(INPUT FOR THIS TASK Opens)

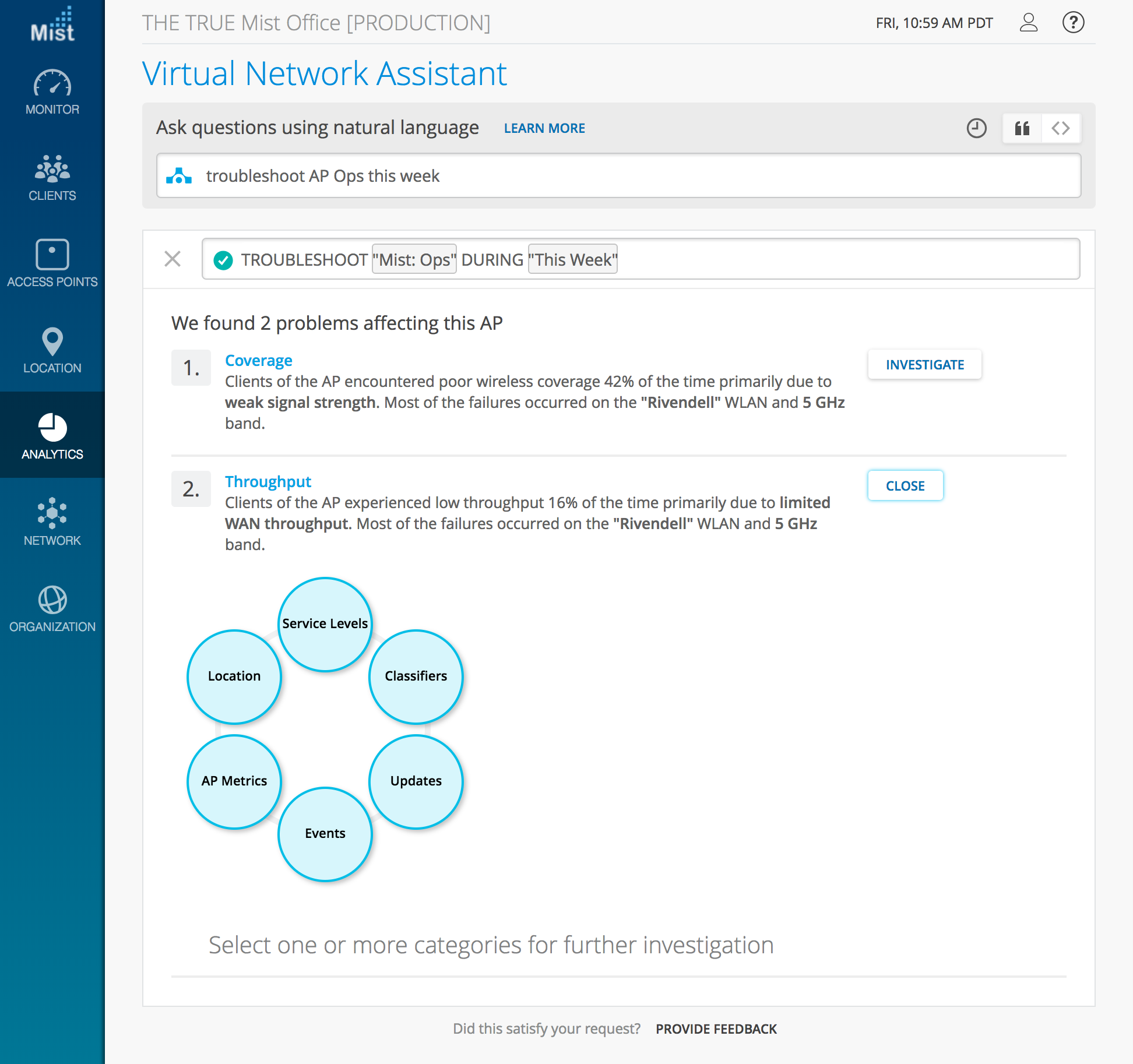Click the help question mark icon

click(1073, 23)
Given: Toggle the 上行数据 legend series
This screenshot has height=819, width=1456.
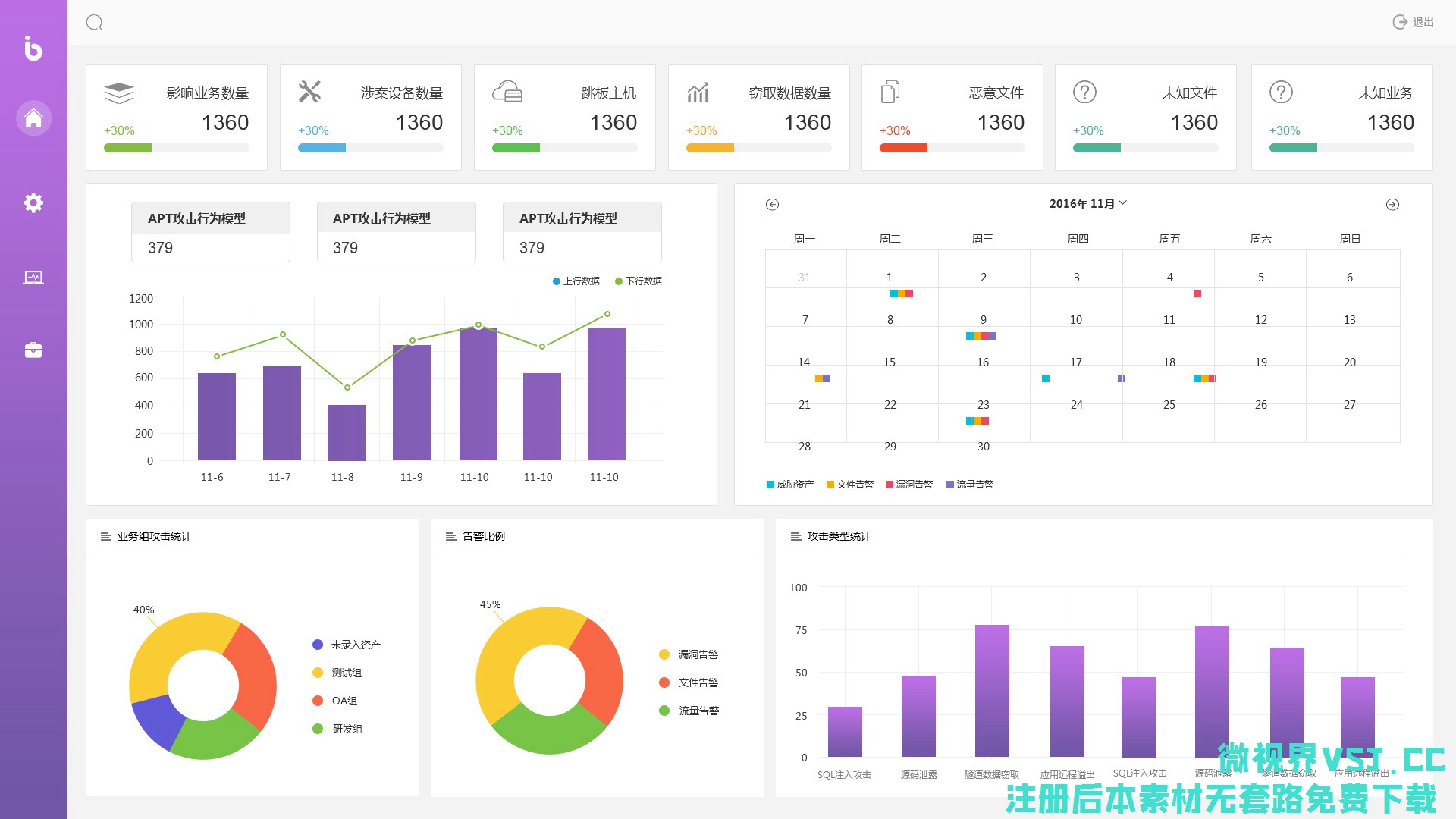Looking at the screenshot, I should pos(576,281).
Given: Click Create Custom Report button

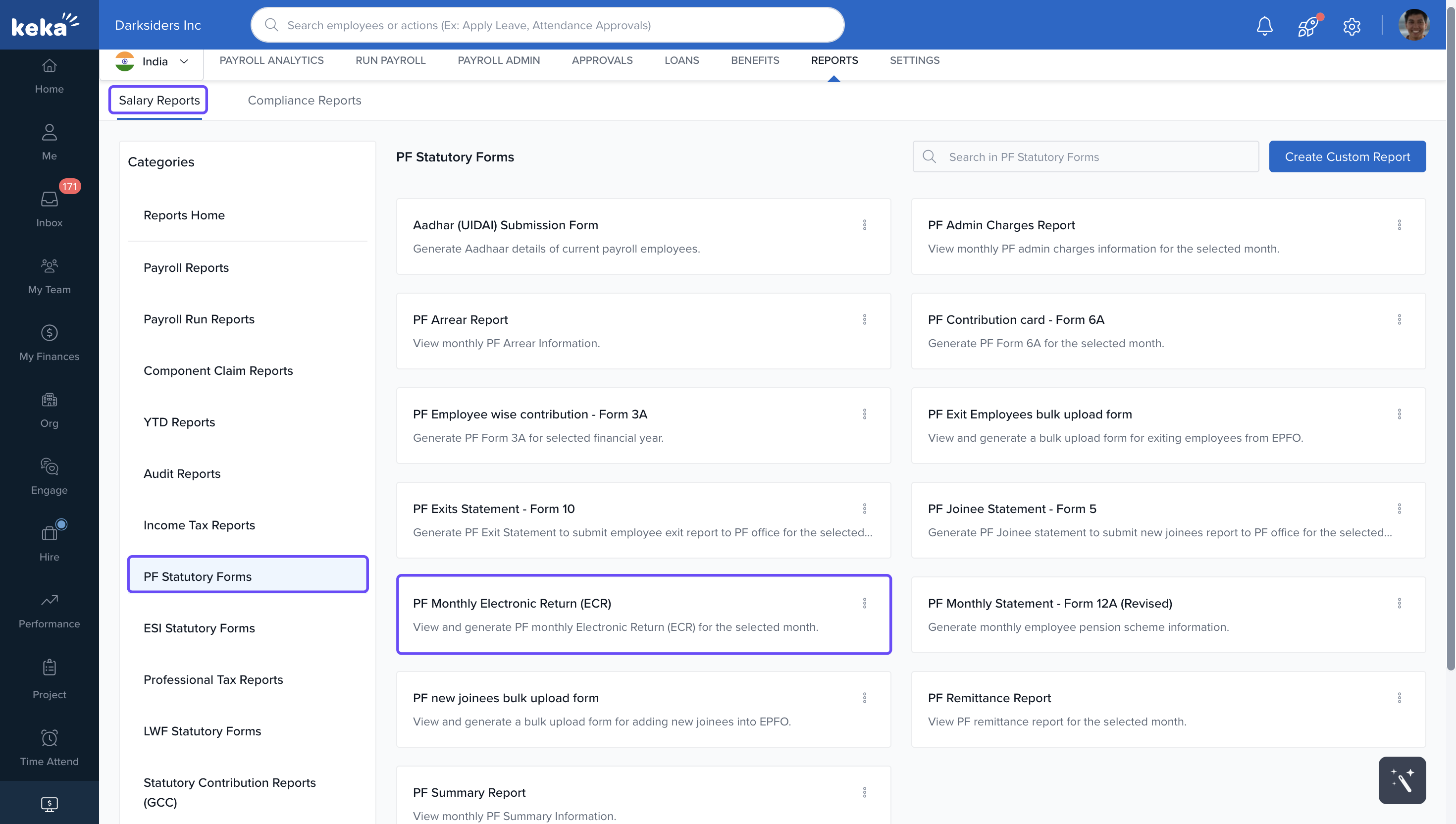Looking at the screenshot, I should 1347,156.
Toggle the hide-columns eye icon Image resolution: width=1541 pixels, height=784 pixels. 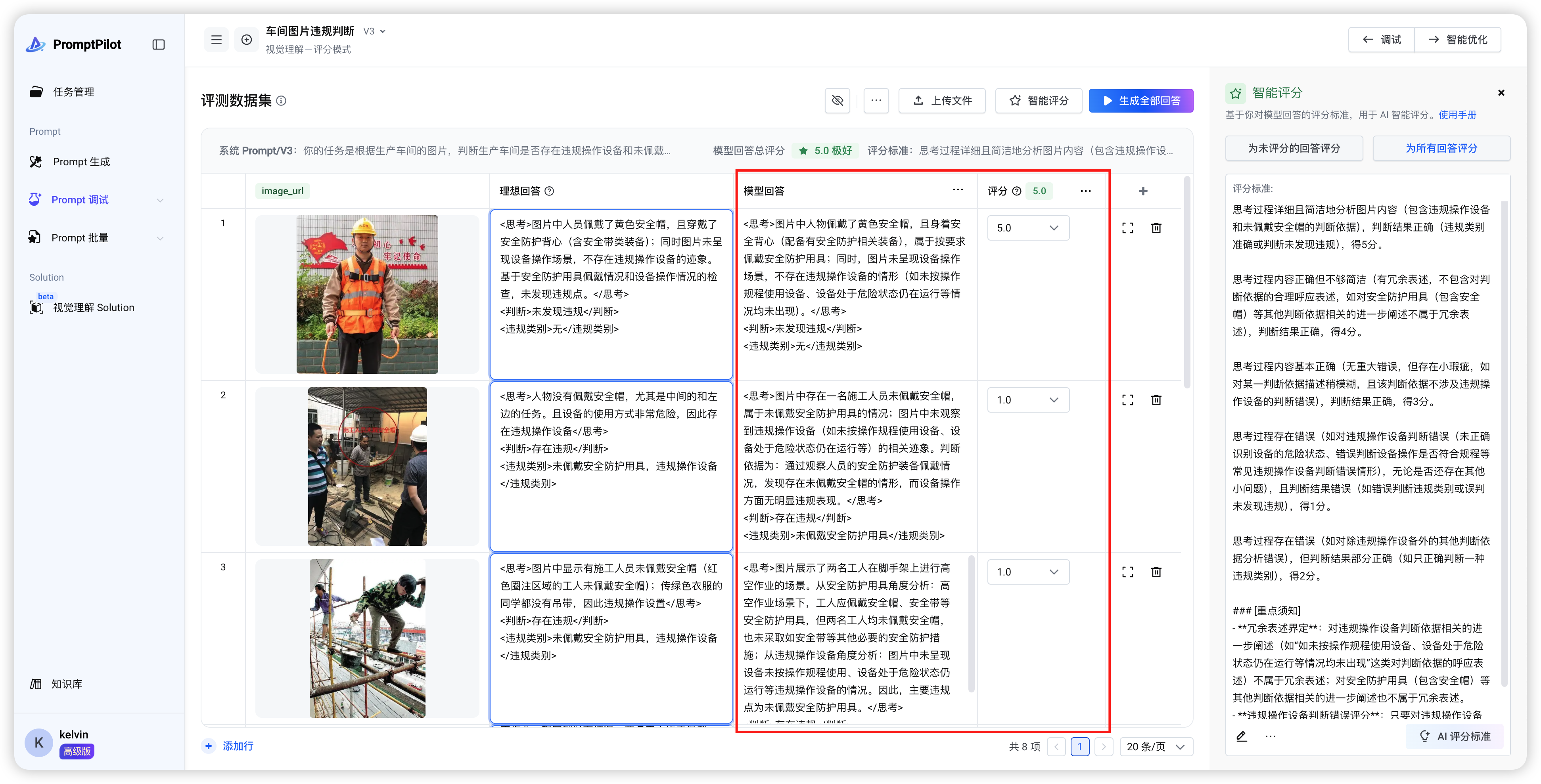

(INPUT FOR THIS TASK Closes)

TO DO:
Make an exact copy of the lines of the records from the line containing "Given: Click Create Custom Report button" through the final line, both ends included, but not of the pictures.

SOLUTION:
Given: Click Create Custom Report button

Looking at the screenshot, I should 1347,156.
Toggle the hide-columns eye icon Image resolution: width=1541 pixels, height=784 pixels. 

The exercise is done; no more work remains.